もはや試運転ではない

冷却水漏れは修理し、試運転では問題なかった。しかし、何回試運転しても心配感が拭えない。

試運転欲を押さえられなくなり、昼休みになんとなく出かけた。

いつもの公園に着き、だだっ広い駐車場に停め、ボンネットを開けて確認する。水は漏れていない。この程度では漏らないということはもはや判っている。では安心できるのかというと信じきれない。

駐車場を出て、おなじみの富士山ビューポイントに向かう。残念ながら富士山は見えない。代わりに桜が迎えてくれた。

もはや昼休みに近所を走る程度の試運転では問題は露呈しないようだ。覚悟を決めて遠出せざるを得ないだろう。

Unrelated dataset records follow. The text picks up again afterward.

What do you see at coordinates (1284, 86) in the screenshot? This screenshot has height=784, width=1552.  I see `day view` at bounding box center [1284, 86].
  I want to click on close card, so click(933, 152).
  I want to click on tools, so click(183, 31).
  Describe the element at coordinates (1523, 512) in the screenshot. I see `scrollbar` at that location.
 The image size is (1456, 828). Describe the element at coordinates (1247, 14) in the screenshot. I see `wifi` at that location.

そうなると、もはや試運転とは言えない。一体その行為の目的が何なんだかよくわからない。冷却水など漏れないほうがいいに決まっているのだが、全然漏れないのも逆に不安になる。もう何が正しいのかわからなくなっている。もはや一切の不安を抱えずに走ることなど不可能なのだろう。ここまで何回「もはや」と書いたのか、もはや数える気にもならない。

なお、この日はまたしても水温計が動いた。これで3回連続して動いている。でもまだ信用しない。